## Task details
Everything from the line that contains "February 2022 (804, 1204)" through the final line of the records should be written out exactly, and nothing outside that span.

---------- Supplied material

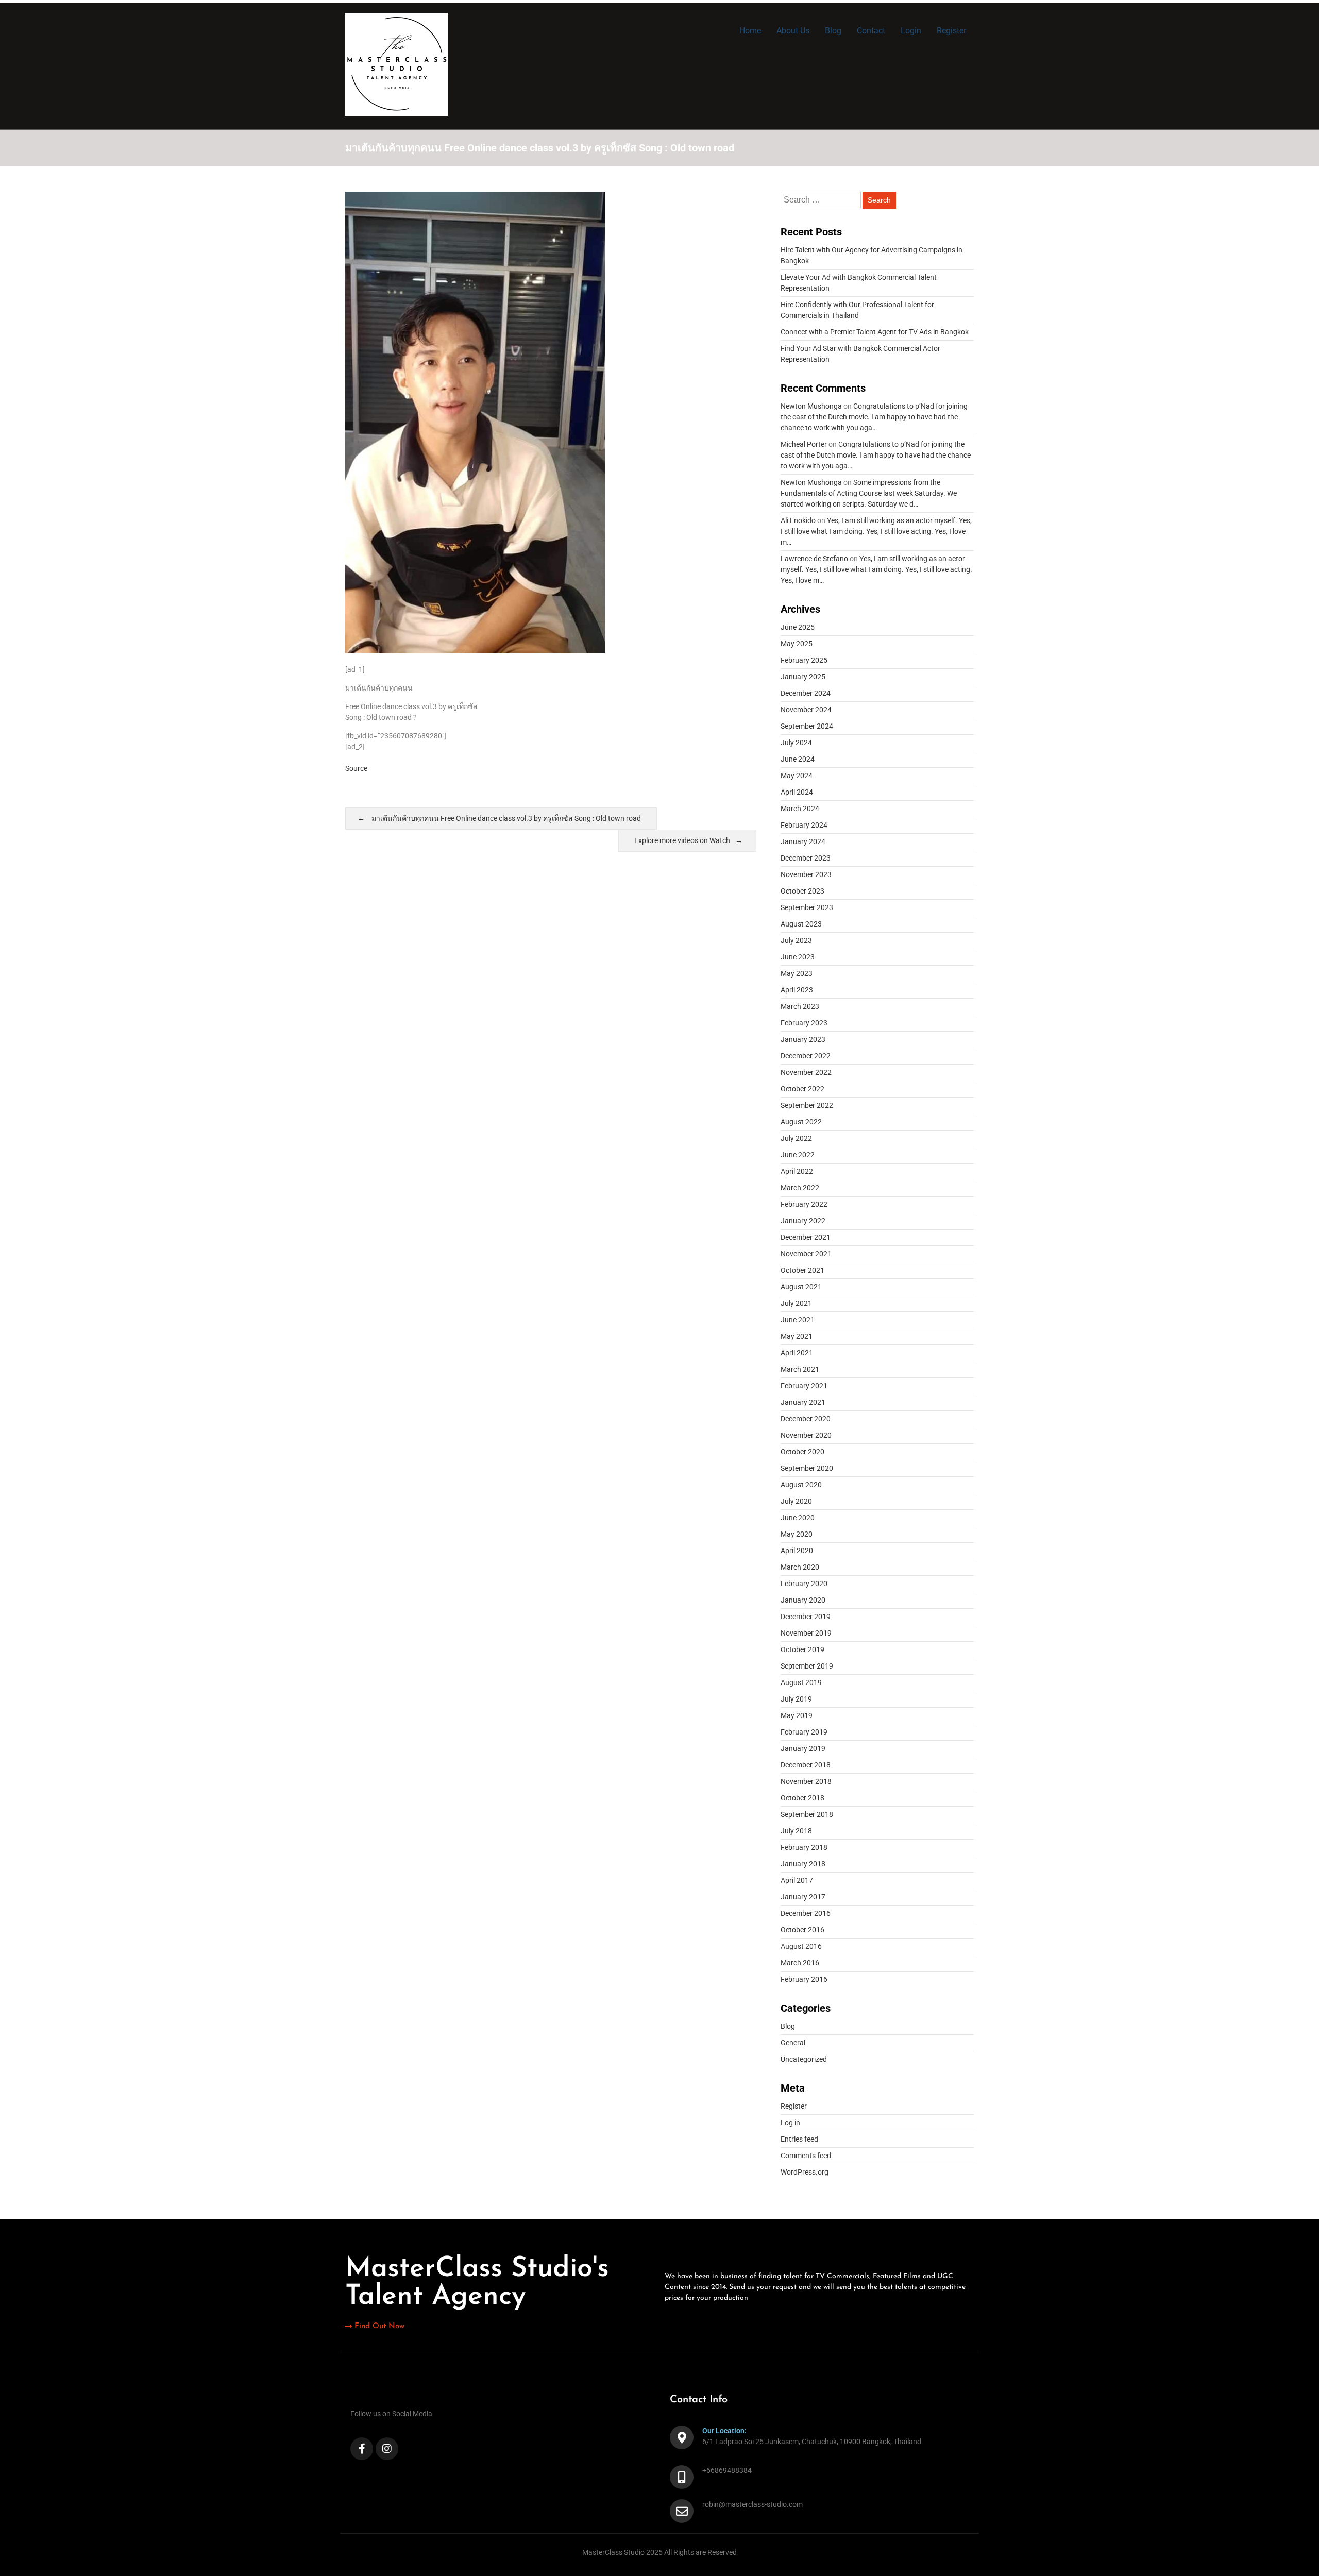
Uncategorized (804, 2059)
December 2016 (806, 1913)
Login (911, 31)
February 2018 (804, 1847)
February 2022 (804, 1204)
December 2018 (806, 1765)
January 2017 (803, 1897)
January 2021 (803, 1402)
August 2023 (801, 924)
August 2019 (801, 1682)
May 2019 (797, 1715)
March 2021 (800, 1369)
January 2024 (803, 841)
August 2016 (801, 1946)
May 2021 (797, 1336)
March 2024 (800, 808)
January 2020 (803, 1600)
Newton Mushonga (811, 406)
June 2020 (798, 1517)
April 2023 (797, 990)
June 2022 (798, 1155)
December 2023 (806, 858)
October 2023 (802, 891)
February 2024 (804, 825)
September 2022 (807, 1105)
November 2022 (806, 1072)
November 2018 (806, 1781)
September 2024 (807, 726)
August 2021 (801, 1287)
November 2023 (806, 874)
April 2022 (797, 1171)
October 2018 (802, 1798)
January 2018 (803, 1864)
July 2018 (796, 1831)
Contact (871, 31)
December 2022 (806, 1056)
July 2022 (796, 1138)
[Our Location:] (682, 2437)
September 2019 (807, 1666)
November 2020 (806, 1435)
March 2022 (800, 1188)
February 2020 (804, 1583)
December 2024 (806, 693)
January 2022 (803, 1221)
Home (750, 31)
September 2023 (807, 907)
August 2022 (801, 1122)
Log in (790, 2122)
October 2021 (802, 1270)
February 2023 (804, 1023)
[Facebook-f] (361, 2448)
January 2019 (803, 1748)
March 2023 (800, 1006)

--------------------

## Reply
February 2022 (804, 1204)
December 2018 (806, 1765)
January 2017 (803, 1897)
January 2021 (803, 1402)
August 2023 (801, 924)
August 2019 (801, 1682)
May 2019 (797, 1715)
March 2021 (800, 1369)
January 2024 (803, 841)
August 2016 (801, 1946)
May 2021 (797, 1336)
March 2024 (800, 808)
January 2020 (803, 1600)
Newton Mushonga (811, 406)
June 2020 (798, 1517)
April 2023 (797, 990)
June 2022 (798, 1155)
December 2023 (806, 858)
October 2023 (802, 891)
February 2024 (804, 825)
September 2022 (807, 1105)
November 2022 (806, 1072)
November 2018 (806, 1781)
September 2024 (807, 726)
August 2021 (801, 1287)
November 2023 (806, 874)
April 2022 (797, 1171)
October 2018 (802, 1798)
January 2018 (803, 1864)
July 2018 (796, 1831)
Contact (871, 31)
December 2022 (806, 1056)
July 2022 (796, 1138)
[Our Location:] (682, 2437)
September 2019 (807, 1666)
November 2020 (806, 1435)
March 2022 (800, 1188)
February 2020 (804, 1583)
December 2024 (806, 693)
January 2022 (803, 1221)
Home (750, 31)
September 2023 (807, 907)
August 2022 (801, 1122)
Log in (790, 2122)
October 2021 (802, 1270)
February 2023 (804, 1023)
[Facebook-f] (361, 2448)
January 2019 (803, 1748)
March 2023 (800, 1006)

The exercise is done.